*** Opening Data records ***

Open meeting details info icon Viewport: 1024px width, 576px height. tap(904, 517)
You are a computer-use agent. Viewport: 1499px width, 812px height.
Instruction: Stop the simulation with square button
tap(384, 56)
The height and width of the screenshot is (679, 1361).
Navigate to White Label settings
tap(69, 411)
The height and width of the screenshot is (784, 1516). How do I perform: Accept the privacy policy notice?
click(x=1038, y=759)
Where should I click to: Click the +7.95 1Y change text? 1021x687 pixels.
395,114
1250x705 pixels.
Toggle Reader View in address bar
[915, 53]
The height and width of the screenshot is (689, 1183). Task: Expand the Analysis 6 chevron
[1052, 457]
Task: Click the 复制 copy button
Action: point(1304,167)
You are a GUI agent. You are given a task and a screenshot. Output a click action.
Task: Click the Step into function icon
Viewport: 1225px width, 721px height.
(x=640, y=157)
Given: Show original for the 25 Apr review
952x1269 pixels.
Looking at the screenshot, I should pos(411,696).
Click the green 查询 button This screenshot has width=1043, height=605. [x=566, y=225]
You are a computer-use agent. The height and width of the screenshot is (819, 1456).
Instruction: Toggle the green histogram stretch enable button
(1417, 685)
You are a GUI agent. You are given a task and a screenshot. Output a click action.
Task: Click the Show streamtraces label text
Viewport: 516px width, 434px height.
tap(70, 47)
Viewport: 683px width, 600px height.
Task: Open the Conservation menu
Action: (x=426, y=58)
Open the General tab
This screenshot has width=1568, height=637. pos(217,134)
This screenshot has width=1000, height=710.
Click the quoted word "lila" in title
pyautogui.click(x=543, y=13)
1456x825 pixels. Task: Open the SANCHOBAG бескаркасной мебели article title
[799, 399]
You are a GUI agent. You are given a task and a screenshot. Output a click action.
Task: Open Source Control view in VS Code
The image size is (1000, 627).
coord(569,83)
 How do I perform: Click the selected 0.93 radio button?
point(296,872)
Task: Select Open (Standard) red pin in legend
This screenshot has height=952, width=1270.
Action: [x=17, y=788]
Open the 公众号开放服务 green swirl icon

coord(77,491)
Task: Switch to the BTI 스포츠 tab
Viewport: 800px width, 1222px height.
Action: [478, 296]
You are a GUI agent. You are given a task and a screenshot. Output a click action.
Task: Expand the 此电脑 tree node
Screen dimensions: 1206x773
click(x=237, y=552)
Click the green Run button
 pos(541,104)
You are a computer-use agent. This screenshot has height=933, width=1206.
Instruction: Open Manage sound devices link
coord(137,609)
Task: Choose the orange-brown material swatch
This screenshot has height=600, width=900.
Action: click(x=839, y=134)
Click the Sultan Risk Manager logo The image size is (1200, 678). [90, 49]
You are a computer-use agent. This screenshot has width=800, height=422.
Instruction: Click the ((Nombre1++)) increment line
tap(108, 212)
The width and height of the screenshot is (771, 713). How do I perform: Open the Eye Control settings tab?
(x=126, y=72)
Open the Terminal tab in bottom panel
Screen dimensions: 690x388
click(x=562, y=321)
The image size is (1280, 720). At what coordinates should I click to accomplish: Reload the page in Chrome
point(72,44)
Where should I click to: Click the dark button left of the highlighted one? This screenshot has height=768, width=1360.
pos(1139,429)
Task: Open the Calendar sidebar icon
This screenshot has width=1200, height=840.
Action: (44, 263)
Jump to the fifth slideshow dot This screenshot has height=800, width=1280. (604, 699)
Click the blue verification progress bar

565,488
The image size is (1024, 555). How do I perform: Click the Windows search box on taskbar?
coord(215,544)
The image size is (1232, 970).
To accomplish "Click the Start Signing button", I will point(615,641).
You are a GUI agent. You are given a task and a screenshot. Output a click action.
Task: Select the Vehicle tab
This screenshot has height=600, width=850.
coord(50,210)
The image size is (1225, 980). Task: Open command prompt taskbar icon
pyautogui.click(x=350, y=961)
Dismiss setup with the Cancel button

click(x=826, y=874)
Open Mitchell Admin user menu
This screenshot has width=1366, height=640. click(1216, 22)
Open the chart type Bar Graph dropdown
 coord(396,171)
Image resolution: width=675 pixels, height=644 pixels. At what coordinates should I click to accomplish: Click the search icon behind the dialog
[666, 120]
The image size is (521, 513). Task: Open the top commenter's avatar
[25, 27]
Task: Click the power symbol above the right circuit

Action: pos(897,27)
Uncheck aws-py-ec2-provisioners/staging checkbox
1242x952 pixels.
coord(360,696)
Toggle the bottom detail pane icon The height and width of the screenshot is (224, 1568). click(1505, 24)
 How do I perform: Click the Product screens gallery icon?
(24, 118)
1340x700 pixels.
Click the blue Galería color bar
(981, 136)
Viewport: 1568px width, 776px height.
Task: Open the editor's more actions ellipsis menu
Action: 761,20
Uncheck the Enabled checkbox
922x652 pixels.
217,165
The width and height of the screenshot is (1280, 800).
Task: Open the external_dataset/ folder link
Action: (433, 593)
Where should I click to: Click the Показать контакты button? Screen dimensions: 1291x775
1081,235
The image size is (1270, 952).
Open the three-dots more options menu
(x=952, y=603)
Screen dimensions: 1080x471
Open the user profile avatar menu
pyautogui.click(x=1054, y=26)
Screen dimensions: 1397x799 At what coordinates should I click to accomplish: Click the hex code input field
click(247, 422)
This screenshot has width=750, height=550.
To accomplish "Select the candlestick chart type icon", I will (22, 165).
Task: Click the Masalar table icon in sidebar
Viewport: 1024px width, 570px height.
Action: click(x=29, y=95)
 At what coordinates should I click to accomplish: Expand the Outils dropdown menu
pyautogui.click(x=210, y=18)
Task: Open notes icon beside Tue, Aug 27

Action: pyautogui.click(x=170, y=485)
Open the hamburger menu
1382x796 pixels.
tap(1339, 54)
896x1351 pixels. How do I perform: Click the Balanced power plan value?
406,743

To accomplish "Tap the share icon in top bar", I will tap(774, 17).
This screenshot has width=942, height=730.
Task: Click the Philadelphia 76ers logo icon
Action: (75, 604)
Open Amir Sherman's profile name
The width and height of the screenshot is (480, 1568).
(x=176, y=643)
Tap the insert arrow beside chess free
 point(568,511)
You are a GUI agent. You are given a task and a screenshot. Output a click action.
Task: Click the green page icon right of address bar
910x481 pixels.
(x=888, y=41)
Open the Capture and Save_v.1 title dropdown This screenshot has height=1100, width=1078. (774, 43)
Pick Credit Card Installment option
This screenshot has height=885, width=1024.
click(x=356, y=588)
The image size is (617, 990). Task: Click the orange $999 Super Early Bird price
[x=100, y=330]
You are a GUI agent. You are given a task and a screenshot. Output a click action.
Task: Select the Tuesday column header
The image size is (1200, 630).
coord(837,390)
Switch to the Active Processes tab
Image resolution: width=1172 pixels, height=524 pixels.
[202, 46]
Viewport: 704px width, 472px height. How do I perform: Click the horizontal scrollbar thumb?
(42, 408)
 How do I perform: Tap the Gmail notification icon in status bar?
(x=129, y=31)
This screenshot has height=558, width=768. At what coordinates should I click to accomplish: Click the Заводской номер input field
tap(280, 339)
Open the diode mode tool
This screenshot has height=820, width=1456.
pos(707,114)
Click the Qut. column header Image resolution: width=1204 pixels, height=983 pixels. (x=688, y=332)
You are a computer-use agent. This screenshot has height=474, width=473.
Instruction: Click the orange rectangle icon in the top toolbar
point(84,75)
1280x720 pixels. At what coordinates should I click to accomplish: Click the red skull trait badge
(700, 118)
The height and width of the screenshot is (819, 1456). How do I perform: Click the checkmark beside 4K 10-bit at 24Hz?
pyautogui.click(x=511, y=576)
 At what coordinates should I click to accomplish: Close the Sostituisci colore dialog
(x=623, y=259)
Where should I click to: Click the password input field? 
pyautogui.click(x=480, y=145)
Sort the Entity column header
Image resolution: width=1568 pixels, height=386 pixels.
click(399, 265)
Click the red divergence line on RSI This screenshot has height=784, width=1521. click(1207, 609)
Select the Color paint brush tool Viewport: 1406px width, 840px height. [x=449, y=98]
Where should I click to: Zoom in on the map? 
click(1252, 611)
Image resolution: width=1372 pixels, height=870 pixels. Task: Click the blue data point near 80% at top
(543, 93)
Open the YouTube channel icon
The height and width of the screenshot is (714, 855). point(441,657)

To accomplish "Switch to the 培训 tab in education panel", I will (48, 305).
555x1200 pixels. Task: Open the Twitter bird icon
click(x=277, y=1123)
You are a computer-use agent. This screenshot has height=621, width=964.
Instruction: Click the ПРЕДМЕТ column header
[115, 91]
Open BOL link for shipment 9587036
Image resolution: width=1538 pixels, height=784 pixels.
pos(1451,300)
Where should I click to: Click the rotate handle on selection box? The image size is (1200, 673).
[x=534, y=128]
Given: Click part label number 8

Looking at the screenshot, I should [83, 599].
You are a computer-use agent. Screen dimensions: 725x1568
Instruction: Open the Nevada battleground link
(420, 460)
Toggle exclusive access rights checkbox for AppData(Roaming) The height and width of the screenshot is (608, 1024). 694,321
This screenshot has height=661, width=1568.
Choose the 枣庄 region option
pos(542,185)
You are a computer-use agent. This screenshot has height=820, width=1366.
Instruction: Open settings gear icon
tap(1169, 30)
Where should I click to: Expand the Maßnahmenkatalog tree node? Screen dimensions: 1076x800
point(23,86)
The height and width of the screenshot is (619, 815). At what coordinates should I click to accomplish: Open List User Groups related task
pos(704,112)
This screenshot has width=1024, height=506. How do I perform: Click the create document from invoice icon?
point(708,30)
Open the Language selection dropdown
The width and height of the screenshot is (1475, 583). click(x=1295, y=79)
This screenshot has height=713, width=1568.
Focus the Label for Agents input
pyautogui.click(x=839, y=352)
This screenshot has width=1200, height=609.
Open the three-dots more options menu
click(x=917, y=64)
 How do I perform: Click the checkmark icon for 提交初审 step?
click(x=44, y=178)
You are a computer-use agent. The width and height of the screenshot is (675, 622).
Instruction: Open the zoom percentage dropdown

*** Closing Data records ***

Work order: Begin with the first line of the records and reproduce each line as is, ending with the line that holds "Task: Click the Show streamtraces label text".

Your solution:
Open meeting details info icon Viewport: 1024px width, 576px height. tap(904, 517)
You are a computer-use agent. Viewport: 1499px width, 812px height.
Instruction: Stop the simulation with square button
tap(384, 56)
The height and width of the screenshot is (679, 1361).
Navigate to White Label settings
tap(69, 411)
The height and width of the screenshot is (784, 1516). How do I perform: Accept the privacy policy notice?
click(x=1038, y=759)
Where should I click to: Click the +7.95 1Y change text? 1021x687 pixels.
395,114
1250x705 pixels.
Toggle Reader View in address bar
[915, 53]
The height and width of the screenshot is (689, 1183). Task: Expand the Analysis 6 chevron
[1052, 457]
Task: Click the 复制 copy button
Action: point(1304,167)
You are a GUI agent. You are given a task and a screenshot. Output a click action.
Task: Click the Step into function icon
Viewport: 1225px width, 721px height.
(x=640, y=157)
Given: Show original for the 25 Apr review
952x1269 pixels.
Looking at the screenshot, I should pos(411,696).
Click the green 查询 button This screenshot has width=1043, height=605. [x=566, y=225]
You are a computer-use agent. The height and width of the screenshot is (819, 1456).
Instruction: Toggle the green histogram stretch enable button
(1417, 685)
You are a GUI agent. You are given a task and a screenshot. Output a click action.
Task: Click the Show streamtraces label text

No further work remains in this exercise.